Quantifying the irrigation water use by assimilating SMAP-Sentinel1 1km soil moisture data using a particle batch smoother approach
- 1Research Institute for Earth Science, Tehran, Iran (ehsan.jalilvand@gmail.com)
- 2Research Applications Laboratory, National Center for Atmospheric Research, Boulder, USA (abolafia@ucar.edu)
- 3Department of Biosystem & Agricultural Engineering, Michigan State University, Michigan, USA (dasnaren@msu.edu)
- 4Department of civil and environmental engineering, Sharif University of Technology, Tehran, Iran (Tajrishy@sharif.edu)

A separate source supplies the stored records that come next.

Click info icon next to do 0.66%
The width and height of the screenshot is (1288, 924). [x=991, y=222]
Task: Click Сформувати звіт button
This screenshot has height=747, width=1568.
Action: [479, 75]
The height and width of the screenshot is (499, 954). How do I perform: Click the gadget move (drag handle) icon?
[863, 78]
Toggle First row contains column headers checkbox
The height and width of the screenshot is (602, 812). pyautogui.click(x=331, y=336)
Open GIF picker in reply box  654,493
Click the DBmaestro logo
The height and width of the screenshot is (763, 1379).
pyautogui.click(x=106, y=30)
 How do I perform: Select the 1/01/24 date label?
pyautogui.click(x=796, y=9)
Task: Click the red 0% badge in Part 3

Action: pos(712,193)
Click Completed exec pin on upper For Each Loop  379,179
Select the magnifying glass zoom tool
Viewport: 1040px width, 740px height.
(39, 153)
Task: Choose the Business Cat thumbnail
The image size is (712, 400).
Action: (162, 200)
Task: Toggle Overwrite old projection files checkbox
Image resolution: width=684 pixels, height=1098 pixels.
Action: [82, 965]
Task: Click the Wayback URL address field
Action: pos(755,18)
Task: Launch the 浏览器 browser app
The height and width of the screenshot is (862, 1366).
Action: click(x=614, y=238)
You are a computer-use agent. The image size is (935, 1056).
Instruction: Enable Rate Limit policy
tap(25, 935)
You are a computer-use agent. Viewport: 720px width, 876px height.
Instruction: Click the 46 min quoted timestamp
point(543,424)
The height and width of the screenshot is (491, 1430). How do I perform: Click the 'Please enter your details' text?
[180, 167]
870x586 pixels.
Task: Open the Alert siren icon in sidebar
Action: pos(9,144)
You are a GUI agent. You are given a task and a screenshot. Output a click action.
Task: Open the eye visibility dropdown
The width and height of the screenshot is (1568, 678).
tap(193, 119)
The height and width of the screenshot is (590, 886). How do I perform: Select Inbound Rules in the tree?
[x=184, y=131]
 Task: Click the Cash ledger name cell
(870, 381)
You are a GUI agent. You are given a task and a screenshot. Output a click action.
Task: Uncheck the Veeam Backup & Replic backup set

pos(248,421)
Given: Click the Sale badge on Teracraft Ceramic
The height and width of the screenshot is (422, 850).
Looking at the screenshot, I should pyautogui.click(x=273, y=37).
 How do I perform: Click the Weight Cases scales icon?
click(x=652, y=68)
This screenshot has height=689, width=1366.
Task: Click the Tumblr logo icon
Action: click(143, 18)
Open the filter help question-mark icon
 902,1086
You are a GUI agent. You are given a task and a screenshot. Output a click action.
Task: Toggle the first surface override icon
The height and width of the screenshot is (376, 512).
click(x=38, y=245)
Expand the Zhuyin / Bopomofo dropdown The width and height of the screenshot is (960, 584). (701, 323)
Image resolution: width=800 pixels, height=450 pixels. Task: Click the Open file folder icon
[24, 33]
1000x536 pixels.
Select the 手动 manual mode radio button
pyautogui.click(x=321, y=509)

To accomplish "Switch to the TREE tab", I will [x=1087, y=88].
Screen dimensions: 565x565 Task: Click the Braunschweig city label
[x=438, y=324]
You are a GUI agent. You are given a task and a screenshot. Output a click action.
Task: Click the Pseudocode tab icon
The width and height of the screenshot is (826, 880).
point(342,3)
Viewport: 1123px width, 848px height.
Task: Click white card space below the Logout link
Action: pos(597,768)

Irrigation is the largest human intervention in the water cycle that can modulate climate extremes. Despite the importance of irrigation, global irrigation water use (IWU) remains largely unknown. Microwave remote sensing offers a low-cost solution to quantify IWU by monitoring the changes in the soil moisture caused by irrigation. However, high-resolution satellite soil moisture data has fewer observations and might miss irrigation events. This study tests a method to quantify the IWU by assimilating high resolution (~1km), but less frequent SMAP-Sentinel1 (SMAP-S1) remotely sensed soil moisture with a land surface model. We use a particle batch smoother (PBS) to assimilate the SMAP-S1 soil moisture data with the VIC (4.2d) land surface model. It is important to remove the biases between the model and the satellite observations prior to the data assimilation, so we also evaluate the impact of model calibration during the irrigation or rainy season on the quantified irrigation. Moreover, we conducted a synthetic experiment in which the uncertainty due to the noise in assimilated soil moisture data, the frequency of the satellite observations, and the knowledge of irrigation timing was investigated. We will present the results of these studies.
How to cite: Jalilvand, E., Abolafia-Rosenweig, R., Das, N., and Tajrishy, M.: Quantifying the irrigation water use by assimilating SMAP-Sentinel1 1km soil moisture data using a particle batch smoother approach, EGU General Assembly 2022, Vienna, Austria, 23–27 May 2022, EGU22-9849, https://doi.org/10.5194/egusphere-egu22-9849, 2022.